Even former White House press secretary Jay Carney said this week that moves such as a travel ban and transferring infected patients in the U.S. to specialized hospitals “would be wise decisions to make.”
Richard Kelsey, an assistant dean at the George Mason University Law School, said Mr. Obama should use his much-touted executive pen to take more steps to protect the public.
“Where’s the pen?,” Mr. Kelsey asked. “Mr. Obama used his pen to give amnesty to illegal aliens. He has directed his administrative state to tighten [Environmental Protection Agency] regulations. He has attempted to sidestep the Senate on treaty authority with respect to climate change. His principal duty as president is to protect Americans. This president could properly use his powers by making common-sense travel bans from Ebola hot spots. For political reasons, he simply doggedly and ideologically refuses to do so.”

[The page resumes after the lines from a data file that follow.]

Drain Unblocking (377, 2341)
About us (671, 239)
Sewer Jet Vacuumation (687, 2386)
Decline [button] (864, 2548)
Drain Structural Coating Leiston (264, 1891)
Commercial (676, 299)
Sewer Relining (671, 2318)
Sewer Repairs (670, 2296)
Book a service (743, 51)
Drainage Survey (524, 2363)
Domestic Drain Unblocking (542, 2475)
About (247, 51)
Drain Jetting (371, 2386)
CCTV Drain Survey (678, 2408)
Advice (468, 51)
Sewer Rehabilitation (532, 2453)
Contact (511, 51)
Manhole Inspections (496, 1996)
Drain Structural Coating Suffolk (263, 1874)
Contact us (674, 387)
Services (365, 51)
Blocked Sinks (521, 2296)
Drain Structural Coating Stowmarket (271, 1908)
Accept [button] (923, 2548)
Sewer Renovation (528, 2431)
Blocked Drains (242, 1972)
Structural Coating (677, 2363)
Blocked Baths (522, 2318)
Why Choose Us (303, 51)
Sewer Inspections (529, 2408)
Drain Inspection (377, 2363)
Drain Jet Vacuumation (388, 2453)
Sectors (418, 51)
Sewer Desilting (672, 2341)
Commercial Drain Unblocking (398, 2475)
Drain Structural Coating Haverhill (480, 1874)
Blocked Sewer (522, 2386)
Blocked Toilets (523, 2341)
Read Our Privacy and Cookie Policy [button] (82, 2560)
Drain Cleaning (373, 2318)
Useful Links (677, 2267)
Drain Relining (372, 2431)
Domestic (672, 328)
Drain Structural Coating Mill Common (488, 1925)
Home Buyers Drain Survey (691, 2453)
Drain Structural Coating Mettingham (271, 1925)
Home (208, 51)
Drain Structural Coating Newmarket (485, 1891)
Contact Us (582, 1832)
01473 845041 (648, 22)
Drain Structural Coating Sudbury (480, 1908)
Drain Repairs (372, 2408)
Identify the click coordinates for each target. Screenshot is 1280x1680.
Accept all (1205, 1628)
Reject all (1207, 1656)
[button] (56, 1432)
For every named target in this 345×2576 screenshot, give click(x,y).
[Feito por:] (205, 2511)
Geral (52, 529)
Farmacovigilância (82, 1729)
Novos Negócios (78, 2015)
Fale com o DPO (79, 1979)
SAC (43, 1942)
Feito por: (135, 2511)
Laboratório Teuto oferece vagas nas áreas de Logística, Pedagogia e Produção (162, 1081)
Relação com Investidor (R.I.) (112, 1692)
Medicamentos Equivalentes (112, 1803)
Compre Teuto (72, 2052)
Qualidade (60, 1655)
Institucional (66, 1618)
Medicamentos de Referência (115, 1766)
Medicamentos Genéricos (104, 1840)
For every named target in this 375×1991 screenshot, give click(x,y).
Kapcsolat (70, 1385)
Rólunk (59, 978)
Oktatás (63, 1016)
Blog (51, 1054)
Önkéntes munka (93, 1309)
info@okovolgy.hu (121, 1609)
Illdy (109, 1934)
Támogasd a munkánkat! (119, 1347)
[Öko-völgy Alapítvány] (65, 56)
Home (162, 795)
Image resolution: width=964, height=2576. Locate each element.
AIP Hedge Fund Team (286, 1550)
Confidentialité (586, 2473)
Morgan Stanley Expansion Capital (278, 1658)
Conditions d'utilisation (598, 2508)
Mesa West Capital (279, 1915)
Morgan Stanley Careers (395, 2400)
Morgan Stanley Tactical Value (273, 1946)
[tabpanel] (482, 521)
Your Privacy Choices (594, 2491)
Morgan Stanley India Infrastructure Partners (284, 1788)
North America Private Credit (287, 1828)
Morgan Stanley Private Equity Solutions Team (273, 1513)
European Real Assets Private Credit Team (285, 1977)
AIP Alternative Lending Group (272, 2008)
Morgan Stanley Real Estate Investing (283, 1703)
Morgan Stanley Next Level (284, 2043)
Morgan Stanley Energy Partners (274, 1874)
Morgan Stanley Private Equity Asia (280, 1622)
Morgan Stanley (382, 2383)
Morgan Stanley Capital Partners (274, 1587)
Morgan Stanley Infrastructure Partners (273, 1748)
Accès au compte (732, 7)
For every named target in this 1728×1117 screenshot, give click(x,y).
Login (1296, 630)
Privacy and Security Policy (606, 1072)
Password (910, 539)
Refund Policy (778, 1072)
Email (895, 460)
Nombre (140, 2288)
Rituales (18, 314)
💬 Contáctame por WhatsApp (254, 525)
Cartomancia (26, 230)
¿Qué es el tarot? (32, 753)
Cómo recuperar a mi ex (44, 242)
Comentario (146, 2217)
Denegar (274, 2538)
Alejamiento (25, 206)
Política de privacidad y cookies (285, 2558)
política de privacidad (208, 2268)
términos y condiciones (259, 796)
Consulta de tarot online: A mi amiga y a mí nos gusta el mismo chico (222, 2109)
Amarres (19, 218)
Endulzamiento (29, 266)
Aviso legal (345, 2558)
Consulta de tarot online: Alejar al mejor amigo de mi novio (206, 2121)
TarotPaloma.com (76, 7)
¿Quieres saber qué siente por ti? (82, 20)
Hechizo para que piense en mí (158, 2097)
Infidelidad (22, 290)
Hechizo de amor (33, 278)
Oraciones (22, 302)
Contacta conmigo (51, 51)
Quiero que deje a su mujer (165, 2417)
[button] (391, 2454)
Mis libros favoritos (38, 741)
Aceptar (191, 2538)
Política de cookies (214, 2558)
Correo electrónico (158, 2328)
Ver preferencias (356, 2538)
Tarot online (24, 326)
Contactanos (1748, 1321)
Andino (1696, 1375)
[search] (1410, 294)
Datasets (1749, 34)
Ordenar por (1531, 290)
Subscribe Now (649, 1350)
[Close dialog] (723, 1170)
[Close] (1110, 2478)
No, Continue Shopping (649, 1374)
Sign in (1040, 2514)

Pollsters say it’s too soon to gauge the impact of the crisis on the elections, but it’s clear the public is focusing intently on Ebola.
A Wall Street Journal/NBC News survey this week found that 97 percent of respondents knew about the treatment and death of Thomas Eric Duncan, a Liberian man who died of the disease in a Dallas hospital last week. Ebola is the most recognized news story of Mr. Obama’s presidency, more widely known than the Islamic State beheadings of Western journalists this year (94 percent) and the Trayvon Martin shooting in 2012 (91 percent).
Nearly two-thirds of Americans are concerned about an Ebola epidemic in the U.S., according to the latest Washington Post/ABC News poll, despite repeated assurances from Mr. Obama and other administration officials that the chances of an outbreak are minimal. That survey found the number of Americans who say the government should be doing more to prevent additional Ebola cases in the U.S. is almost twice the number who believe the government is doing all it can to control the spread of the virus.
The poll shows that 91 percent favor stricter screenings of passengers traveling from West Africa.
The Ebola infections and the CDC’s missteps are keeping the news story alive and making it difficult for Democratic candidates to talk about topics other than the administration’s apparent incompetence, Mr. McHenry said.
“It’s another issue on which Democrats are having to defend the president or turn around and attack the country’s response on this,” he said. “At a time when they want to be talking about almost anything else, they’re talking about the administration again.”
He added, “It reinforces a pattern of what people believe that they’re seeing — a lack of leadership, a lack of engagement. Whether it’s being slow to react in Ukraine, slow to react in Syria with [the Islamic State], he charitably has a very deliberate approach but, being less charitable, seems to not put the sense of urgency on issues that voters want him to have.”
How the crisis plays out politically might well depend on whether any more cases of Ebola surface in the U.S., Mr. McHenry said.
“If someone in Ohio winds up getting this, then it’s going to look like a pandemic to the public,” he said. “I’m sure more people are going to die from the flu this year [in the U.S.] than from Ebola, but the news media has a fresh story to run with every day, there’s a new facet to it every day.”
Workers at Cleveland Hopkins International Airport unload bags from the Frontier Airlines plane that Amber Joy Vinson flew to Dallas last week. Ms. Vinson is the second nurse to have a case of Ebola diagnosed at Texas Health Presbyterian Hospital.